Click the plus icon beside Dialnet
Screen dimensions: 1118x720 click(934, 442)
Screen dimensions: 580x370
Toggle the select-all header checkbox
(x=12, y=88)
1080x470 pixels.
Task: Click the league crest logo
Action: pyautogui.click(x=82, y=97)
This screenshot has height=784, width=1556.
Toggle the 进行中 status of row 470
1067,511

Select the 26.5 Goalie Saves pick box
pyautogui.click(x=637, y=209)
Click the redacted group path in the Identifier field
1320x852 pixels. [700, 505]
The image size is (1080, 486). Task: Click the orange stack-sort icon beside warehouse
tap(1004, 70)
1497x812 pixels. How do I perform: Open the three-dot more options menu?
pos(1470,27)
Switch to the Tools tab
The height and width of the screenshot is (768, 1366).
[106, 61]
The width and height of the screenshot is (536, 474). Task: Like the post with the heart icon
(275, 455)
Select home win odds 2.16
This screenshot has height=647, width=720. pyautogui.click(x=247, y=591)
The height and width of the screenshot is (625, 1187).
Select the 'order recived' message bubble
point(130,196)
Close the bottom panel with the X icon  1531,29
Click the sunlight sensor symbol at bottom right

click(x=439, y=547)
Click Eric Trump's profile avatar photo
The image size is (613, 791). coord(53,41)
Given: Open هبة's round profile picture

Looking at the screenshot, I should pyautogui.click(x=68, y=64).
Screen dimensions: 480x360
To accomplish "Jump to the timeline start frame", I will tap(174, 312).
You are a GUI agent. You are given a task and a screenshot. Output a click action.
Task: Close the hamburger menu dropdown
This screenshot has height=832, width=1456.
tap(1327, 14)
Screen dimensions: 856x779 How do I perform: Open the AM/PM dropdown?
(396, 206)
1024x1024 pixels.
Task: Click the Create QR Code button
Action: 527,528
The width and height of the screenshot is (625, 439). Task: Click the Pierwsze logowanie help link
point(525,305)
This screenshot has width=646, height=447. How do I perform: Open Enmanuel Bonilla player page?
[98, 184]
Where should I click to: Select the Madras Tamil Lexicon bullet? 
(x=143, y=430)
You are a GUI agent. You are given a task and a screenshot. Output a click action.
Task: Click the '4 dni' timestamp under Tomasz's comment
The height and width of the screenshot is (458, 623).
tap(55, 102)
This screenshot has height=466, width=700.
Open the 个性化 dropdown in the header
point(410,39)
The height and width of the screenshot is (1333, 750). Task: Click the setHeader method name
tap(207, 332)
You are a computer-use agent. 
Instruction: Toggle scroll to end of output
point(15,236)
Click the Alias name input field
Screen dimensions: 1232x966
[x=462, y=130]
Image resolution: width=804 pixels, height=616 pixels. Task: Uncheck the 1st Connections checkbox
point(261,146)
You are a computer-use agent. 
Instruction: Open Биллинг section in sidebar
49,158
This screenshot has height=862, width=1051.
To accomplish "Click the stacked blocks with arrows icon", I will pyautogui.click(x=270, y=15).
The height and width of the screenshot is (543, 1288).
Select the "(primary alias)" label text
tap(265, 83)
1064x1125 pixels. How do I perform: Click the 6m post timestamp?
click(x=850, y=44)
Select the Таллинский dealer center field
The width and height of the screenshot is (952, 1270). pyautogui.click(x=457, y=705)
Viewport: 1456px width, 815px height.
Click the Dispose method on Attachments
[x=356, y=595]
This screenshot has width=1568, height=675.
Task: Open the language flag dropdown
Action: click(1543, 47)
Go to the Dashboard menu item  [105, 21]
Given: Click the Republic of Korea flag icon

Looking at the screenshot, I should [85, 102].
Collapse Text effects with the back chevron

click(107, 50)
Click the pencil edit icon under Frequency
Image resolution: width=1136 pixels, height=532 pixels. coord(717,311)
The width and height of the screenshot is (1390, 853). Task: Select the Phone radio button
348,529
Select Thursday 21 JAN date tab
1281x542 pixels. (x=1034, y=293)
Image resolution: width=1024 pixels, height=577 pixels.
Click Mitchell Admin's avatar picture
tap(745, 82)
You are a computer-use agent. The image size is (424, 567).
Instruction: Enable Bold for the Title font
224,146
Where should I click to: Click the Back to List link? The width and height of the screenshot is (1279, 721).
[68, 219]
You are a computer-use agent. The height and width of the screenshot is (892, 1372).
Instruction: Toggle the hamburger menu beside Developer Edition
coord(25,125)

# TASK TO CARRY OUT
What are the lines above that hold the string "accomplish"? Copy them.

# RESPONSE AREA
To accomplish "Jump to the timeline start frame", I will tap(174, 312).
To accomplish "Click the stacked blocks with arrows icon", I will pyautogui.click(x=270, y=15).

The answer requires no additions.